International Consumer Electronics Show, Las Vegas, NV
The usual trappings of Vegas – gambling, drinking and loose women – as well as the proximity to the Annual Porn convention made this trade show curious at best.
I know the back streets of the city well enough to know when it is more packed, and where idle chit-chat points out the nefarious sexual outings of more than one electronics head (pun intended).
The convention, prone to and known for back-room deals and lack of gaming news, the CES did manage to start a new gang brawl amongst this generation of consoles. A kind-of console war within a console war.
Expecting to find more with Microsoft and Sony was a bit like looking for a needle in a haystack. “New” videogame “consoles” and games are on the way; but we already knew about them.
The yearly CES is more prone to industry types; us blue badged press just around to be pretty and alternative amongst the suits. The back-halls and office suites are full of such industry types. This is not a show primarily for the public, or even the press; it is about dealings with large sums of printed monies, or trying to attain them.
I found out more about gaming from my casual conversations with street folk and fellow gamers in many of the run down arcades about, than from the convention. The central tenet of the expo was 3D television ergo 3D gaming. However, almost everyone I spoke with found the idea either premature or ancient, and lost on the concept of always wearing glasses to enjoy projected material.

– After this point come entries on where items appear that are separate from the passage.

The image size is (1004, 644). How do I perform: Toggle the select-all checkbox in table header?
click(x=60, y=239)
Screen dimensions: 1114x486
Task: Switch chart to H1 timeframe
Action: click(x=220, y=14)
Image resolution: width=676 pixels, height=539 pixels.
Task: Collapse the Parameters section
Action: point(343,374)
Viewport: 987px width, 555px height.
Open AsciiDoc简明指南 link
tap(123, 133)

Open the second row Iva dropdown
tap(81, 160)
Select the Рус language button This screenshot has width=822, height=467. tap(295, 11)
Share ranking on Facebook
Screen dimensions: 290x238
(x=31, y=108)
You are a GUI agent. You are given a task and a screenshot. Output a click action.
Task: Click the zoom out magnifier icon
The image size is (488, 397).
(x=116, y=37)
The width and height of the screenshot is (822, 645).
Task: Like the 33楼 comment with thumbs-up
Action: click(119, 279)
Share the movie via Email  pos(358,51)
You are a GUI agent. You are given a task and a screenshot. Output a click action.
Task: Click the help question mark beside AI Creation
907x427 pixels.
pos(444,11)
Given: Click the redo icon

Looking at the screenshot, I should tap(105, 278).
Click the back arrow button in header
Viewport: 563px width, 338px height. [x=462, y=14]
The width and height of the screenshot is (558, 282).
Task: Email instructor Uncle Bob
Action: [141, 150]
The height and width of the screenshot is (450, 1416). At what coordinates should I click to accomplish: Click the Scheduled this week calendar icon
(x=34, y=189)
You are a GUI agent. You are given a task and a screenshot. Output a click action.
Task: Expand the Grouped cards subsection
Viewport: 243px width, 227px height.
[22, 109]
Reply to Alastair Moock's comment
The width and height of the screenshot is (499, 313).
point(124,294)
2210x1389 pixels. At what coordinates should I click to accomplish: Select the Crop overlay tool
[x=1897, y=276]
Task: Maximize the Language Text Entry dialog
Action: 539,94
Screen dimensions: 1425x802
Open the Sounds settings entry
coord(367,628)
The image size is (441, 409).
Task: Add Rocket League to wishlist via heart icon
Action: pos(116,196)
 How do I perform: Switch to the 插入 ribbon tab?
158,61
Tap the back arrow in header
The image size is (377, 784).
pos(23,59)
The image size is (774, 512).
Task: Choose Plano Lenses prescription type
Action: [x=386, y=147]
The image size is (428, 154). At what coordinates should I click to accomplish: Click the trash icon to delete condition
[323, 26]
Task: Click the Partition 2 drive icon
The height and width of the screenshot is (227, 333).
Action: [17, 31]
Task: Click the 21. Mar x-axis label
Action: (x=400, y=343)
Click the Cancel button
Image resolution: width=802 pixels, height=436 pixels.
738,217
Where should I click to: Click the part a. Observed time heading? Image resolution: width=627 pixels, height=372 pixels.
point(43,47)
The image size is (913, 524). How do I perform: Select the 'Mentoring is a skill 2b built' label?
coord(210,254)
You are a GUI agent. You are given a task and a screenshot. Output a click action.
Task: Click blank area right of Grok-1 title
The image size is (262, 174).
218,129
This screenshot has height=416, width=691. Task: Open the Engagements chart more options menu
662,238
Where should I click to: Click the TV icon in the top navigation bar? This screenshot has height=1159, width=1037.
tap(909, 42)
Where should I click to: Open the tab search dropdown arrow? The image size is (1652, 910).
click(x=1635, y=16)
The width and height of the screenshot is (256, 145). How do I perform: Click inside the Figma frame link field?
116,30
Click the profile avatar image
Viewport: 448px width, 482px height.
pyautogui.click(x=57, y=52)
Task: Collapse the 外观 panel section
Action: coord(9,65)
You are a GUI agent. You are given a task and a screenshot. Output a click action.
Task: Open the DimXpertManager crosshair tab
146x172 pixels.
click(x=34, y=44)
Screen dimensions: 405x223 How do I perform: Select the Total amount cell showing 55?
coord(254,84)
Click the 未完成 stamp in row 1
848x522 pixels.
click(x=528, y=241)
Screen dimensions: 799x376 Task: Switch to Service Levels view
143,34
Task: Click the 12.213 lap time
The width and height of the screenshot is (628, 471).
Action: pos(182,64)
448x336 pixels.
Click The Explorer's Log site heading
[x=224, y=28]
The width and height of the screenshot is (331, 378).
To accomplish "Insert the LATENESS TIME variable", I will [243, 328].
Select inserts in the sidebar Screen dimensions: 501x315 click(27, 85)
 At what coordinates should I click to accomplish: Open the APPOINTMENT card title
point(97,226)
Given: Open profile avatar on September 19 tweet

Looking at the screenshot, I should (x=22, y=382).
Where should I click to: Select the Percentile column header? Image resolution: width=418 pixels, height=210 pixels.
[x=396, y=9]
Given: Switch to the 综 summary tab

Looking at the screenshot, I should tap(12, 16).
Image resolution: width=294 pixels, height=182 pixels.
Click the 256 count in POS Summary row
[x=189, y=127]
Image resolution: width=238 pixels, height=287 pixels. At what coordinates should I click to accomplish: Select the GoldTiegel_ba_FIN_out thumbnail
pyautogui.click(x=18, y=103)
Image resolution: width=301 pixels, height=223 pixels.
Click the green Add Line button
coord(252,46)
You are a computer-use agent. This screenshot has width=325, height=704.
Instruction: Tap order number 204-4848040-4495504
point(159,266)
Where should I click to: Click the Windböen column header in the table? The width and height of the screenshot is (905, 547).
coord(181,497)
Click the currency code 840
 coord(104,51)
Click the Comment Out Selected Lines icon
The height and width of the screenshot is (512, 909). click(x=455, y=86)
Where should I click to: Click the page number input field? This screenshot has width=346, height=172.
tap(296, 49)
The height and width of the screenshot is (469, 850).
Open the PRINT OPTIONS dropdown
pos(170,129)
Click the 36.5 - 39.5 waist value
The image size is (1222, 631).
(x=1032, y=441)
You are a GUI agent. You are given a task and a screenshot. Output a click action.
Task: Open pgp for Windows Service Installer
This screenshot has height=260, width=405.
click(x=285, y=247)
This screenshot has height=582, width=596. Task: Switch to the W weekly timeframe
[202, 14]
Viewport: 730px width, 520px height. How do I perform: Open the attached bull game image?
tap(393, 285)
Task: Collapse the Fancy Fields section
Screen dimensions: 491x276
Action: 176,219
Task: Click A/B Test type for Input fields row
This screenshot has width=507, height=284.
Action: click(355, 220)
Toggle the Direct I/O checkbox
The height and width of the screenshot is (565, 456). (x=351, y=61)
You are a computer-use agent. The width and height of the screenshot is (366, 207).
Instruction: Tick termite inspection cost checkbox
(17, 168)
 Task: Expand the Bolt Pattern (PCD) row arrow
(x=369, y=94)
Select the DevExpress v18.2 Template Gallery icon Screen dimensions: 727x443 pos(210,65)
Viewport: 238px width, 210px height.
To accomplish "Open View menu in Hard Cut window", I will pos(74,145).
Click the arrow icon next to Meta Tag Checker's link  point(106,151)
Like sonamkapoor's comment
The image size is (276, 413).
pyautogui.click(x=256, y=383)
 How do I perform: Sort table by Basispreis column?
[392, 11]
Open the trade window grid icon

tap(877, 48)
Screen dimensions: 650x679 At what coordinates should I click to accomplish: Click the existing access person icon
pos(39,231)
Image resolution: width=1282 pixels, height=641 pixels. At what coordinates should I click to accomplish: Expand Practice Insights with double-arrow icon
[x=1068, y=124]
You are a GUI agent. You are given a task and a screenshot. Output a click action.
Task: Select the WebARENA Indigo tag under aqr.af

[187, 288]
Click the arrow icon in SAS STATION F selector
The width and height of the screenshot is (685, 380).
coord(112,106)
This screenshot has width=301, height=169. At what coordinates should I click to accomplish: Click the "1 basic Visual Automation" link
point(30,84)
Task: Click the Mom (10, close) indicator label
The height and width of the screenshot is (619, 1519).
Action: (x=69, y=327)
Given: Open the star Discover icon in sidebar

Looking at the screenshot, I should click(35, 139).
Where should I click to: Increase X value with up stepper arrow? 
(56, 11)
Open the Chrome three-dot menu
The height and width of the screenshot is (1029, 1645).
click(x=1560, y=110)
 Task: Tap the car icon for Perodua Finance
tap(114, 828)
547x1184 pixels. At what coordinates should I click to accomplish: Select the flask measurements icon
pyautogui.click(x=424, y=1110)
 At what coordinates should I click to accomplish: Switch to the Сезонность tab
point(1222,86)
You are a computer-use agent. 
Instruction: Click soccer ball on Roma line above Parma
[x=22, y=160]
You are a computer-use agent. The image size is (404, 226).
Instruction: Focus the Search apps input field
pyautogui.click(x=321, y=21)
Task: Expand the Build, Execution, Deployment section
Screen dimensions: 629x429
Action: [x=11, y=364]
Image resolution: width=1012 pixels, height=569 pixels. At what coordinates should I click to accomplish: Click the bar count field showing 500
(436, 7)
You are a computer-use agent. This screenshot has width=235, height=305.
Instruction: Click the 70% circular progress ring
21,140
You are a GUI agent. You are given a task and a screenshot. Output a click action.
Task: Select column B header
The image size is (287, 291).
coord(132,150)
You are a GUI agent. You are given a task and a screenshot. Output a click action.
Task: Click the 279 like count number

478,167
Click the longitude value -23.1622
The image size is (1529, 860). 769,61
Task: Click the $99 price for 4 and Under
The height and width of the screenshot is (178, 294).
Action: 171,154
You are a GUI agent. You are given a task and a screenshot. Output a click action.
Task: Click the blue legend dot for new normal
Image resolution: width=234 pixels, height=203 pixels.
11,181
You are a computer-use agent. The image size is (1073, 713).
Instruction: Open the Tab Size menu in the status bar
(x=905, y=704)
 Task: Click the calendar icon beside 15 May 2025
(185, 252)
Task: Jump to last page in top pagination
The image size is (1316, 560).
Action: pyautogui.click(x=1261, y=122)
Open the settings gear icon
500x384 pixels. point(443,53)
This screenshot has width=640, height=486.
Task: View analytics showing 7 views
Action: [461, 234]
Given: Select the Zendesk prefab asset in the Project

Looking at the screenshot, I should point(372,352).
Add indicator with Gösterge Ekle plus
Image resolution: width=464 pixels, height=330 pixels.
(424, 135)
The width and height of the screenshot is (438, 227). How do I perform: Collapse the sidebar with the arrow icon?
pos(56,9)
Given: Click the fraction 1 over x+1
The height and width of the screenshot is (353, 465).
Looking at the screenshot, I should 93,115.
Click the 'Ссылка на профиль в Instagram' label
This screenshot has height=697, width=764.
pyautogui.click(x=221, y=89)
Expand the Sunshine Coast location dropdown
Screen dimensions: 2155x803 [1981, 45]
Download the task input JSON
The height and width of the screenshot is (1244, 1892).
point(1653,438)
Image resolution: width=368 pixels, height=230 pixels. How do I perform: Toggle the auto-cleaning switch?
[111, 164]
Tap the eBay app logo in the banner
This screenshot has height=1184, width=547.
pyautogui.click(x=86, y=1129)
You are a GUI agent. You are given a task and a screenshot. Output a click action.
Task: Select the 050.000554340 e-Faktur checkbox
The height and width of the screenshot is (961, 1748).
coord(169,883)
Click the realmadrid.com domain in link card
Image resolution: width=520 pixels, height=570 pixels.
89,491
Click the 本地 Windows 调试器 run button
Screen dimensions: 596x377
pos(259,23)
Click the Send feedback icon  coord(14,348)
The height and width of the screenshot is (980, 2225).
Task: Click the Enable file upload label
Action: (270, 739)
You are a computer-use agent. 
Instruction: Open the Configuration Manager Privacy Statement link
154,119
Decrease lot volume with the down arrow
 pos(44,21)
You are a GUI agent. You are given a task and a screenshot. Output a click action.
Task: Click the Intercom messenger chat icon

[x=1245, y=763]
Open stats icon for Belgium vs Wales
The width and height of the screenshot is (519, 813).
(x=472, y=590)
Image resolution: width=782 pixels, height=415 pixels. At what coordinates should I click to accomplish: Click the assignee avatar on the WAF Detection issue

Perhaps the most important news came from Microsoft in the form of subterfuge, a new console? But didn’t we already know about the Project Natal? Microsoft has decided 5 years is enough to break the usual life-cycle of consoles and start totally fresh with sensational, more precise motion controls by camera capture. Natal will be treated as if it were a new, “stand alone” console, insisted Microsoft. Project Natal will be treated as if it were a new console, even though it would probably be something more between a peripheral and an add-on. With no admission software transfers will be a difficult process, Microsoft promised they would stay away from “gimmicky” software, such as that flooding the Wii market, and the product would be available by the Holidays.
Sony’s display was impressive simply in its enormity, with a sci-fi largeness. Sony remained the most game-oriented, featuring their own Heavy Rain and God of War III, while Capcom showcased Lost Planet 2 and Mega Man 10. While graphically impressive, especially in the case of Heavy Rain, the games faded into retro and slow-paced gameplay. I have no doubt the games will rise above this in the final analysis, they were too attractive not to.
Certainly only Sony broke the game-light nature of the show, with impressive showings of their PlayStation 3 Slim and PSPgo, along with a slew of appropriate accessories. While the PS3 wand was curiously missing, it was clear that a new generation of console wars is beginning; while time consciously side-lining the Wii. The Wii might have created the worldwide notion of motion control gaming, but now it is Sony and Microsoft’s time to battle it out for at least the next five years.
There is a new console war! A console war within a console war. And perhaps, just perhaps, that is even more exciting than the cocktail waitresses, slot machines and street walkers nearby.
Console wars always provide strange bed-fellows; how appropriate for a new affair to start in Sin City, now in name and movement.
The closing line deserves the prize of one “epic mount.”
While Sony and MS appear to be plowing into Wii territory, it will be interesting to see what Nintendo are planning next. If it is Wii HD then all 3 console makers will have identical products. Not exactly what Nintendo envisaged originally! I only hope the flood of “Funfair” games that enveloped the Wii don’t find a new home on the HD consoles, thanks to the new motion controllers.